Excellent, excellent.
I have to say that I am willing to give the instructor a little slack as she went in twice to check the baby and both times mom was trying to breastfeed, (she was not real sure of herself and we wanted her to keep trying) and the staff nurse told her it was fine as long as the respirations were not elevated. While my instructor is an MSN she has limited OB exposure and took the word of others with more experience, bad move for her but she knows better now.
See, there ya go. You know what we as students are constantly asked? What is the priority? And we respond: Airway, Airway, Airway. Always.
Breastfeeding is tough when the baby can't breathe. You will go into nursing all the better for this experience.
NG
Corvette Guy
1,505 Posts
I have to say that I am willing to give the instructor a little slack as she went in twice to check the baby and both times mom was trying to breastfeed, (she was not real sure of herself and we wanted her to keep trying) and the staff nurse told her it was fine as long as the respirations were not elevated. While my instructor is an MSN she has limited OB exposure and took the word of others with more experience, bad move for her but she knows better now. While my chest is a bit puffy I realise that without my instructors guidance earlier I would never have been concerned enough to keep nagging the staff and my student relief to follow up on this so she deserves some credit for being a good teacher if nothing else.But thanks, I don't want to tell any of my other students about this in detail and make them start doubting the considerable expertise of our instructor and staff nurses that seems to have just suffered a break down in this one case, so it's good to get a little validation from someone that understands.
Congrats x2!!
First, you made a valid assessment regards to respiratory distress.
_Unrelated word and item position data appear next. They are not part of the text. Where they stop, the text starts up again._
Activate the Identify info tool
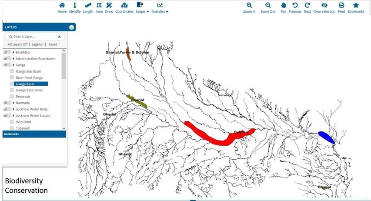Image resolution: width=371 pixels, height=201 pixels. [74, 6]
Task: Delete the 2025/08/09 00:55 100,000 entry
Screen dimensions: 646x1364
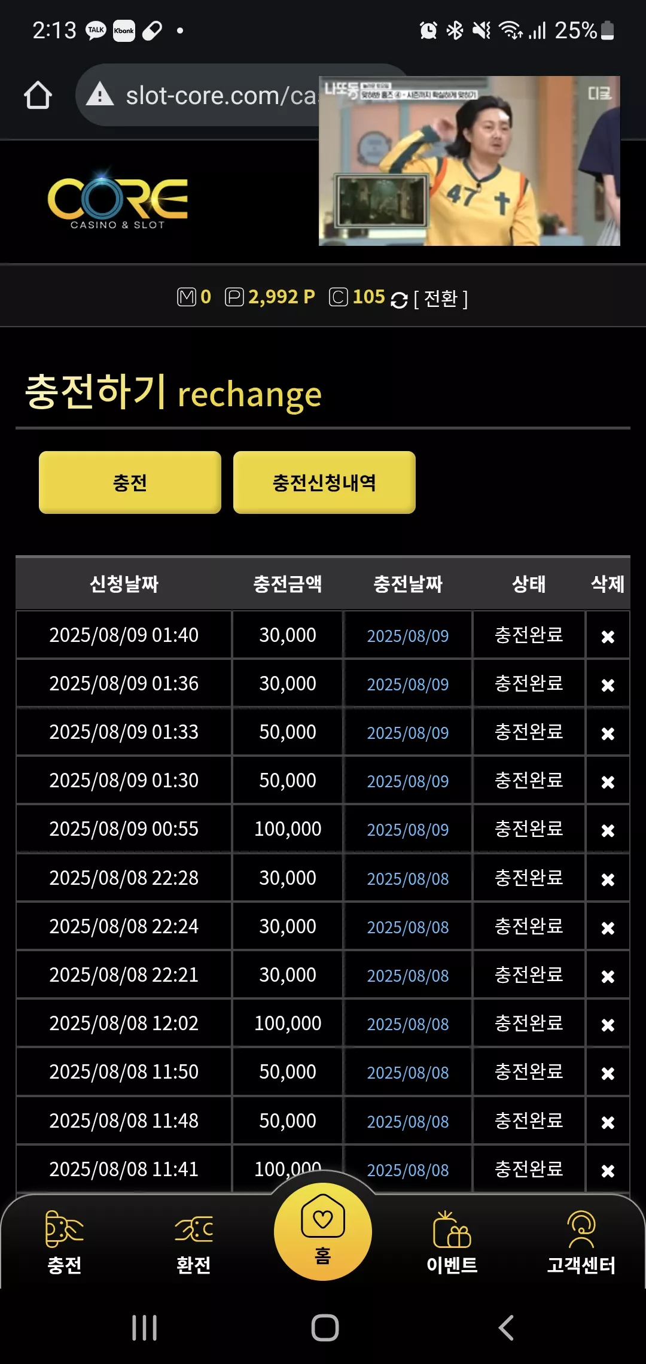Action: click(x=608, y=830)
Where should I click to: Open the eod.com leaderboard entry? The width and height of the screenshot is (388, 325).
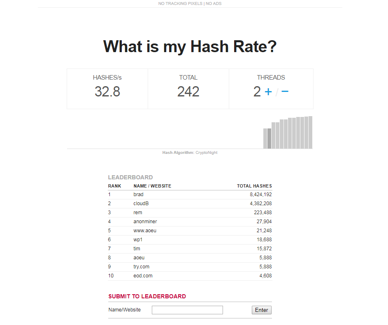coord(143,275)
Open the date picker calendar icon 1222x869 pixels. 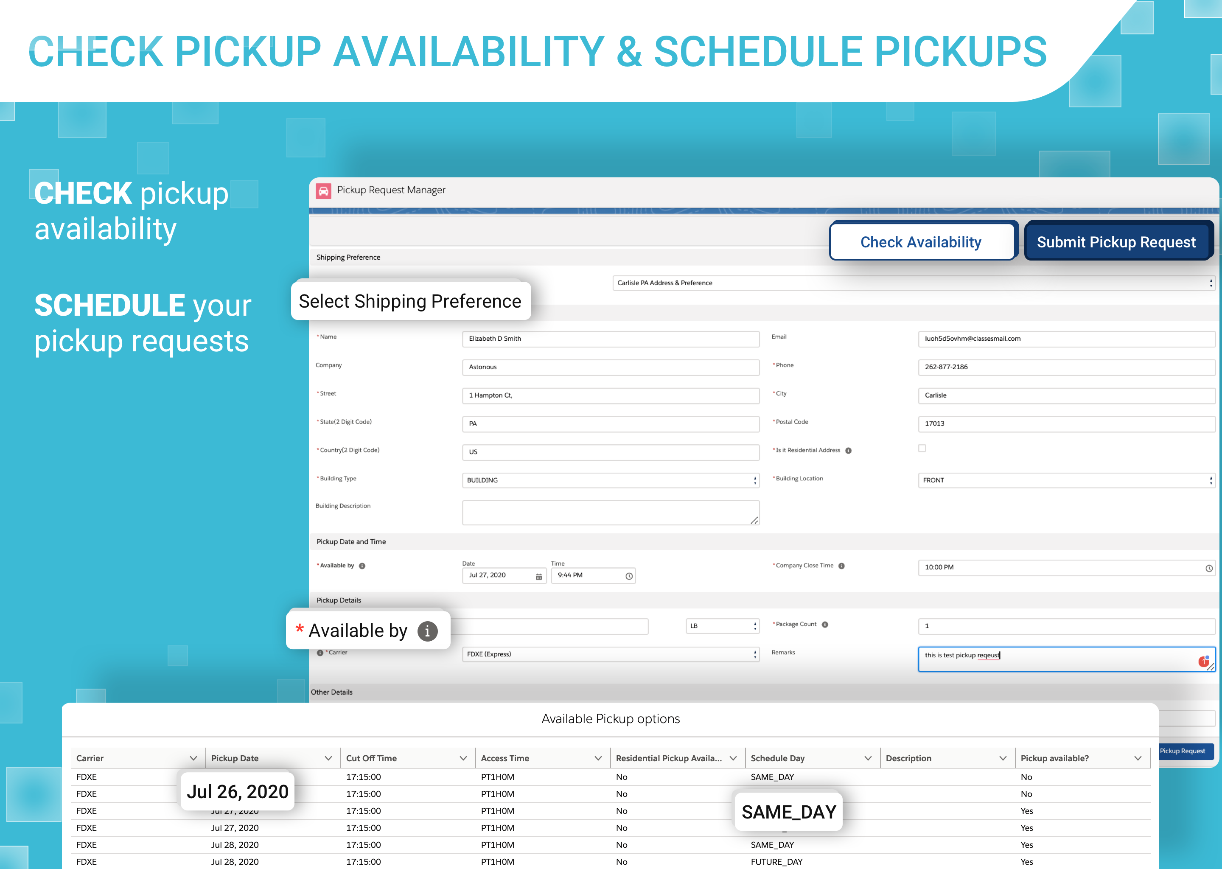pyautogui.click(x=538, y=576)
Plus, you followed your chain-of-command regards to bringing this issue to the attention of those that should have immediately investigated further. Furthermore, documentation is always your friend... if it ain't documented, then it never happened, so say the legal beagles.
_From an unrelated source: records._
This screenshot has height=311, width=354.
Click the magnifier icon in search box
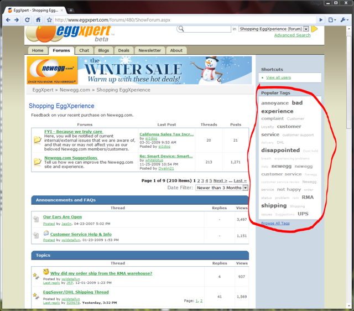181,29
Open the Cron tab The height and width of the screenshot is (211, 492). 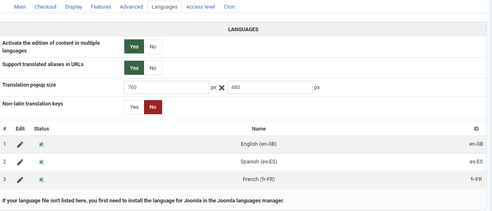(x=229, y=7)
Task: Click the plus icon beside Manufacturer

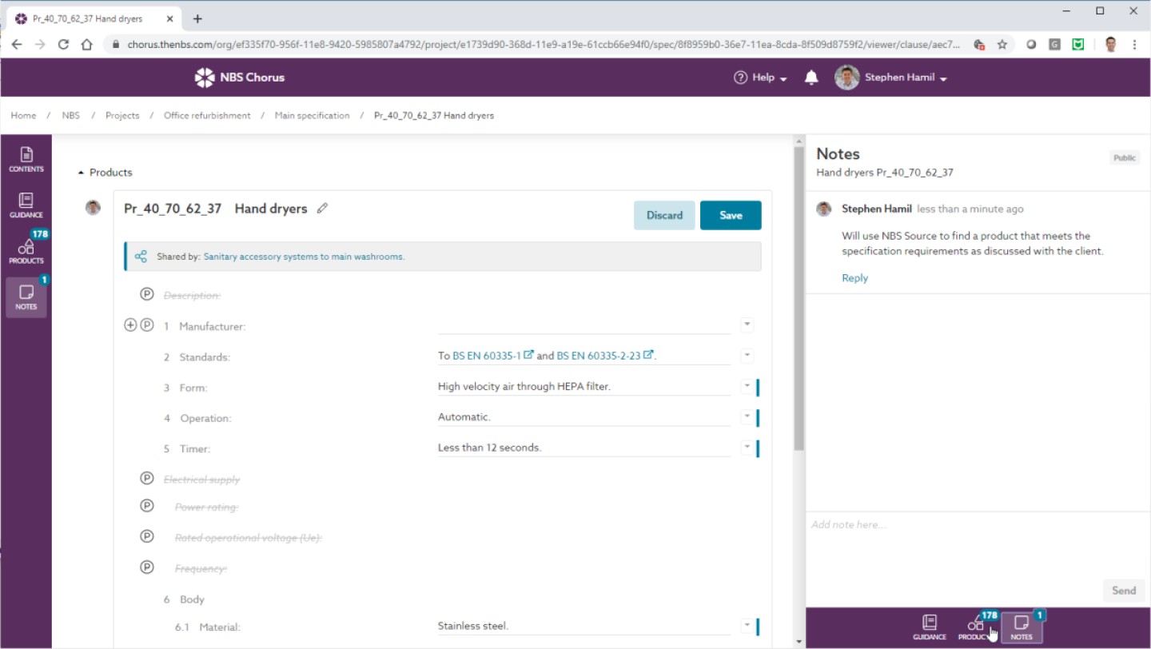Action: pos(131,325)
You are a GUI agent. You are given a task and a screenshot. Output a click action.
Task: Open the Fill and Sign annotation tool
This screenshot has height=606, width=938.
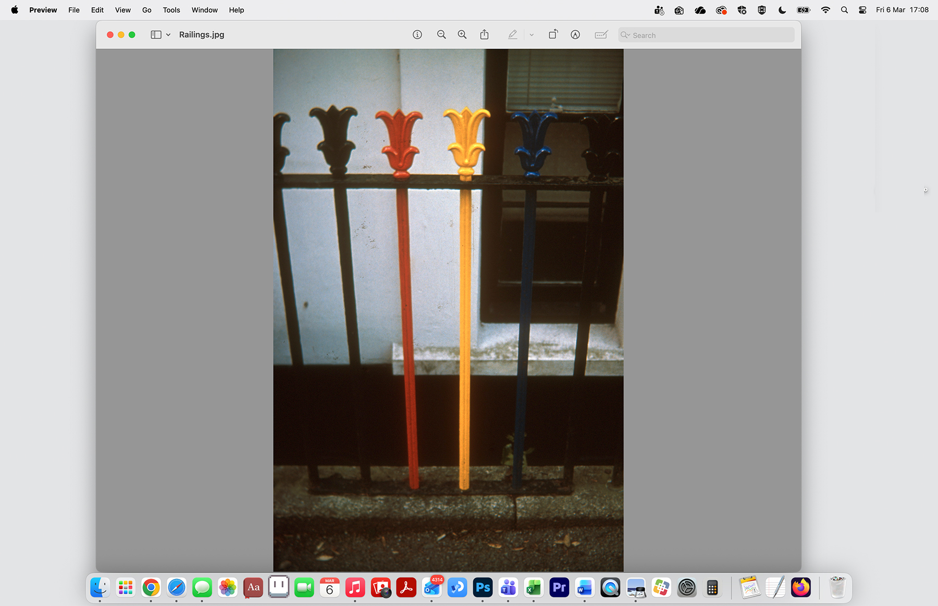[601, 34]
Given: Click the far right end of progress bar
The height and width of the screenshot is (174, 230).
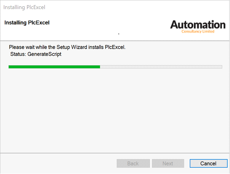Looking at the screenshot, I should 221,67.
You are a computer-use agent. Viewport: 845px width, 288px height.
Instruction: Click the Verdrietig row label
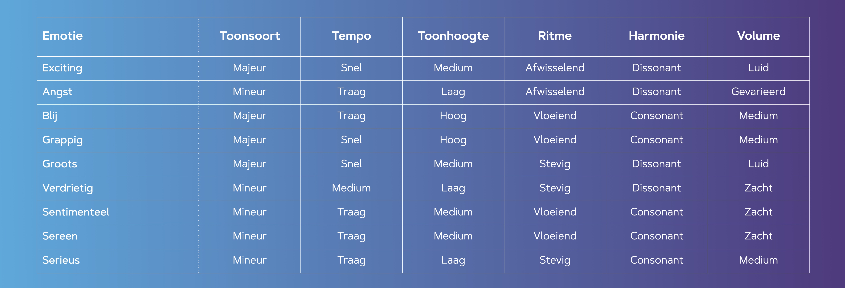tap(68, 188)
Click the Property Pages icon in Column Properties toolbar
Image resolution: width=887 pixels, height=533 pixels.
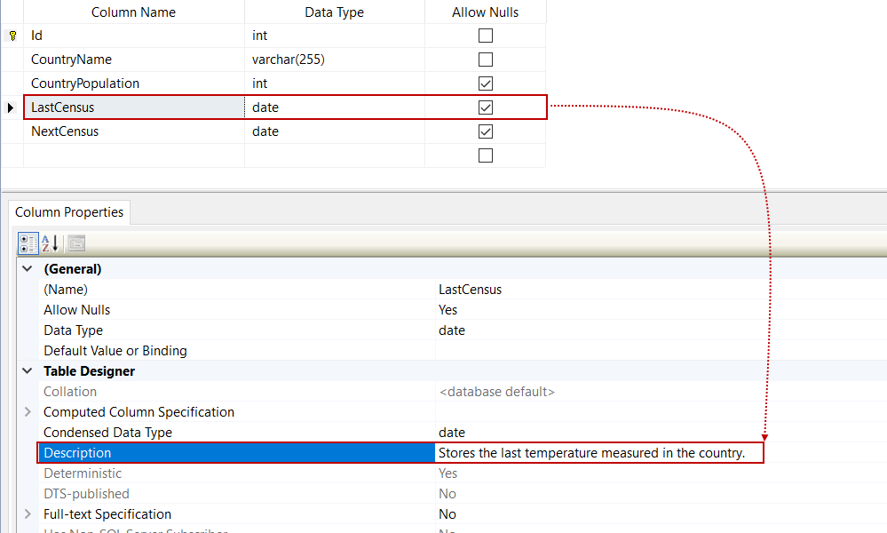[75, 243]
Second, you choose to take the mature route regards to keeping this incident away from your peers. BTW, I'd bet if this would have happened to you after nursing school you would have grabbed the Charge Nurse by the shirt sleeve & insisted they, too, assess this baby you determined was in respiratory distress, right?
Good job! Sounds like you will make a great Male RN!
Works2xs
193 Posts
Nice catch! Acts like that serve as affirmation that your feet are on the right path. Now... hang on to that feeling. A few of those can go a long way toward keeping your head up on days where you feel like you were all thumbs.
liljsmom02
114 Posts
way to go. i am a student also who is having a c section 6 wekks after graduation. please come be my nurse!!!